Tentang Rasa (Part 3)

Tahukah kamu? 

Aku hanya bisa melihatmu sambil memandangimu dengan penuh kekaguman lalu berfikir apa aku pantas mencintaimu? Terlebih dengan segala kekuranganku, aku tidak mampu untuk mengungkapkan. Karenanya rasa itu tetap tersembunyi dalam hati.

Kini, saat aku melihatmu kembali dari jauh. Aku hanya bisa memandangi dengan wajah kesedihan, karena tawamu berasamanya telah meruntuhkan segala harapan. 

Harapan untuk bisa bersamamu hanya tinggal kenangan... 

-p216-

-----------

Alifa menggebrak meja cukup keras saat ia melihat siapa pria yang memasuki ruangan. Dengan semburat mata tajam Alifa melihat kehadiran pria itu bagaikan harimau betina yang siap menerkam mangsa. Sementara pria yang ia tatap ikut menatap balik Alifa dengan heran.

"Kenapa Al?" tanya Nirmala ikut terkejut karena gebrakan meja Alifa, ia heran melihat tingkah sahabatnya.

"Nggak kenapa-napa kok, tadi aku mendalami peran aja habis baca novel di internet," jawab Alifa dengan sedikit mengeraskan suara dengan sengaja agar di dengar banyak orang dengan begitu tidak ada yang merasa heran padanya.

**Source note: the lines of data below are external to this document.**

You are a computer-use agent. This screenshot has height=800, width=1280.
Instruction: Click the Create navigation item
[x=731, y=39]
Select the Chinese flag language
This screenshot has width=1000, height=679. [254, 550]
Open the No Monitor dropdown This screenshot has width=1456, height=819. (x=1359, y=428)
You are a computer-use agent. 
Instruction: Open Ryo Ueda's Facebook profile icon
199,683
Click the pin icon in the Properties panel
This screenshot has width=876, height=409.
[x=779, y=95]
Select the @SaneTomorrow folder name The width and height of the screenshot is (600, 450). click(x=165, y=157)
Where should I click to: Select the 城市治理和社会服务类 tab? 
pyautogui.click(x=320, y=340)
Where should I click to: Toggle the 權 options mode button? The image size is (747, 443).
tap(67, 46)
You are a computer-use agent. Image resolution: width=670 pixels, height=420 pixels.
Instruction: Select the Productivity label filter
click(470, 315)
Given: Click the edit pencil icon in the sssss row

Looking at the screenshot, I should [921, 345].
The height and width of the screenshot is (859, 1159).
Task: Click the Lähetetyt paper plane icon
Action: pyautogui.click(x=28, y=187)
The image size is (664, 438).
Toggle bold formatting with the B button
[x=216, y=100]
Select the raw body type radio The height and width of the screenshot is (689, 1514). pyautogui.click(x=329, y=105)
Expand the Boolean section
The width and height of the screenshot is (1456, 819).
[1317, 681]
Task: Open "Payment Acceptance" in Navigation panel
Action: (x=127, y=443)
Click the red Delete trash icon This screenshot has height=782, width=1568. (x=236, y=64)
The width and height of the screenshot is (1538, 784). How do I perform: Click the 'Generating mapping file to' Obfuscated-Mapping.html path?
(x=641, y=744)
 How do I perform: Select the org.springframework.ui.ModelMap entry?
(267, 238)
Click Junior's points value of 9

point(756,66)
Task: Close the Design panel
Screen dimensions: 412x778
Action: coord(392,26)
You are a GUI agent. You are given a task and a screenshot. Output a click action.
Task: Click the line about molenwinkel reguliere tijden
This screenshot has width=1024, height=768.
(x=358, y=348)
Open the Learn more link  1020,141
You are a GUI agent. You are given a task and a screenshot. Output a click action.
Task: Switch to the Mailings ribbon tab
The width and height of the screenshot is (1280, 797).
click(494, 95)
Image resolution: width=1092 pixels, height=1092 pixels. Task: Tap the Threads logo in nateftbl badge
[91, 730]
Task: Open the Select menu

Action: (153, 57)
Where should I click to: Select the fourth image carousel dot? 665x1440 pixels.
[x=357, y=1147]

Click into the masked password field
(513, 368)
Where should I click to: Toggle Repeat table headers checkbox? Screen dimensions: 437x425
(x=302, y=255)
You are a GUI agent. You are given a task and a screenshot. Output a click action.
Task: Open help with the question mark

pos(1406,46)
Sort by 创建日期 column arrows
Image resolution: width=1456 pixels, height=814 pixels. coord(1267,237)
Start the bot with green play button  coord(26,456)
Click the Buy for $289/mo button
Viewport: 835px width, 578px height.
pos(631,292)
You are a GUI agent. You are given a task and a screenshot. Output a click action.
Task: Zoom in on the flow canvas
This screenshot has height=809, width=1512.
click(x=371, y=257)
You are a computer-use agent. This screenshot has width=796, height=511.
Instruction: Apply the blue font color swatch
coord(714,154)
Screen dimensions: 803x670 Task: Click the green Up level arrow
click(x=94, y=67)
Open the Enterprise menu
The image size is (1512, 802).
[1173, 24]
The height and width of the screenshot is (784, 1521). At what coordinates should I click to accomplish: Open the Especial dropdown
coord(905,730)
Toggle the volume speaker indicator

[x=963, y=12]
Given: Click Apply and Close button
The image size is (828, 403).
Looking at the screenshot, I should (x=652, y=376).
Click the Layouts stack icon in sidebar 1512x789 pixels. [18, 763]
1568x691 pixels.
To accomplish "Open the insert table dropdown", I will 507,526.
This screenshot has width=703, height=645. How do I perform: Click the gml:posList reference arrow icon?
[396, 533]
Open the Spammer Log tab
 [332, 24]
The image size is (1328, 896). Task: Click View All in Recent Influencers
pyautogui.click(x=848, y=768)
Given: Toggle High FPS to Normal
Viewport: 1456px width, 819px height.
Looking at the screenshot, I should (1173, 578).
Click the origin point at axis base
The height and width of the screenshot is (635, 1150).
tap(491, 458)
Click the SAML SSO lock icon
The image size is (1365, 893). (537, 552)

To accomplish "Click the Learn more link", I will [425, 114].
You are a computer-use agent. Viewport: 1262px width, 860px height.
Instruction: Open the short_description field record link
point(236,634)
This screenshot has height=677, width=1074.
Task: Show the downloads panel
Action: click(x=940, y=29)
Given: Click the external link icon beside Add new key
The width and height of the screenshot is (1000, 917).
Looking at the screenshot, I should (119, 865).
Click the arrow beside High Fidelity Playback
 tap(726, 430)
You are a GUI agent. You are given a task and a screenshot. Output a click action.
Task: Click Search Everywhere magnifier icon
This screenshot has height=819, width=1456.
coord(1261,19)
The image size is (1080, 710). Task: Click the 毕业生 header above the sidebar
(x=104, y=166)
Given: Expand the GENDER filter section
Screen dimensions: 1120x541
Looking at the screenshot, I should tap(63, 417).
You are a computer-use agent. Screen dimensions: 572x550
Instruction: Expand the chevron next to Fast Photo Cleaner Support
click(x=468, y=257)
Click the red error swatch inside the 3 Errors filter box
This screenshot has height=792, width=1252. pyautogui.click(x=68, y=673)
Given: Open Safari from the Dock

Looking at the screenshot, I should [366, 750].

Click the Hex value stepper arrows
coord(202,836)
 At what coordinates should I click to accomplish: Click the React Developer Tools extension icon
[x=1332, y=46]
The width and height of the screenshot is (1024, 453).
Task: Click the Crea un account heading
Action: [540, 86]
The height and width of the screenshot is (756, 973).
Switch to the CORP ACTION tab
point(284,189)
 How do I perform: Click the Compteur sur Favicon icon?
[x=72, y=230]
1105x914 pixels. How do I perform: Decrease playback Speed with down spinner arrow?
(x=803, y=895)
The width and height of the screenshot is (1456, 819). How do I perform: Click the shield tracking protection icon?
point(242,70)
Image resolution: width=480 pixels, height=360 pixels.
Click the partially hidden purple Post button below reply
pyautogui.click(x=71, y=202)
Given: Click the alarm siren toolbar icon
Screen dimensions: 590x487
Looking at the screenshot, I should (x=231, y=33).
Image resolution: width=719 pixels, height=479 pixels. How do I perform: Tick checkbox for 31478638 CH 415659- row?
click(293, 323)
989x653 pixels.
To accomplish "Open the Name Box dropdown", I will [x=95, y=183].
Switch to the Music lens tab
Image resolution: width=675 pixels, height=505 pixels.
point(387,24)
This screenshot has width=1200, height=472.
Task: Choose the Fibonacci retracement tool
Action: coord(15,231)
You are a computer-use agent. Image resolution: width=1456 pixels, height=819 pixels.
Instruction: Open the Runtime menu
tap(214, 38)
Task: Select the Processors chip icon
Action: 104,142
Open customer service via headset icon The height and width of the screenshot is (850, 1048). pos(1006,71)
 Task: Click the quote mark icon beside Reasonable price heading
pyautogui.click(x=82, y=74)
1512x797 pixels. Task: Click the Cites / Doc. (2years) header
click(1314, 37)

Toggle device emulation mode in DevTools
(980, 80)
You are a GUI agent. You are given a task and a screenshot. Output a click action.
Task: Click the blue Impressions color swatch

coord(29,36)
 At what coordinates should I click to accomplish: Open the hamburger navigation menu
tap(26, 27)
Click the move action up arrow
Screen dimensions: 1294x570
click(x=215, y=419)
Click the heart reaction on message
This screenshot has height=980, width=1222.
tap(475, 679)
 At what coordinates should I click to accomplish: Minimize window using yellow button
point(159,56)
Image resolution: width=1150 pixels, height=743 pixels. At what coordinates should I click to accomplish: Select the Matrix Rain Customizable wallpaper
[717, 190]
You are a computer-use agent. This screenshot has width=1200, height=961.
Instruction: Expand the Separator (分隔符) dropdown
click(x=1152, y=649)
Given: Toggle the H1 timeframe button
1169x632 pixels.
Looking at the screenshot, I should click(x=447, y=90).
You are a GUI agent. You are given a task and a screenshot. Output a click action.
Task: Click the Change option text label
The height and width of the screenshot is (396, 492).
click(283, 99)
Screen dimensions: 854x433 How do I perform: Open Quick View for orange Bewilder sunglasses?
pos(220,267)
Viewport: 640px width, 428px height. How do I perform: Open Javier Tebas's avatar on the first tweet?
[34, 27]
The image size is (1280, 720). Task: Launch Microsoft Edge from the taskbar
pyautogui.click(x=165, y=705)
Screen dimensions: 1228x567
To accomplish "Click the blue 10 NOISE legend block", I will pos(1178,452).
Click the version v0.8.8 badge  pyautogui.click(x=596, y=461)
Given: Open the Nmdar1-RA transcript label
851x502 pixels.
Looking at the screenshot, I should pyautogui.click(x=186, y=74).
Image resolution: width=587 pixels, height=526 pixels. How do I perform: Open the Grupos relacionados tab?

"Alifaa.. Alifaa.. Kirain aku kamu salah tingkah gara-gara ada dosen ganteng," celetuk Ferdi yang duduk di belakang Alifa, yang lain ikut tersenyum, sementara pria yang baru saja masuk itu hanya diam sambil membuka lembaran buku.

"Perkenalkan semuanya, saya disini dipercaya Pak Roni untuk menggantikan beliau sementara waktu, sehubungan karena beliau sedang ada keperluan di luar kota selama beberapa hari," jelas pria itu sambil mengamati semua orang. Yang lain menyimak dengan seksama.

"Oke tanpa basa basi, nama saya Akbar Maulana Fikri, kalian bebas mau panggil saya dengan nama mana yang jelas jangan panggil saya dengan sebutan bapak karena saya masih muda dan bukan bapak-bapak" lanjut pria itu dengan penekanan di kata terakhir, matanya melirik ke arah Alifa yang mulai salah tingkah.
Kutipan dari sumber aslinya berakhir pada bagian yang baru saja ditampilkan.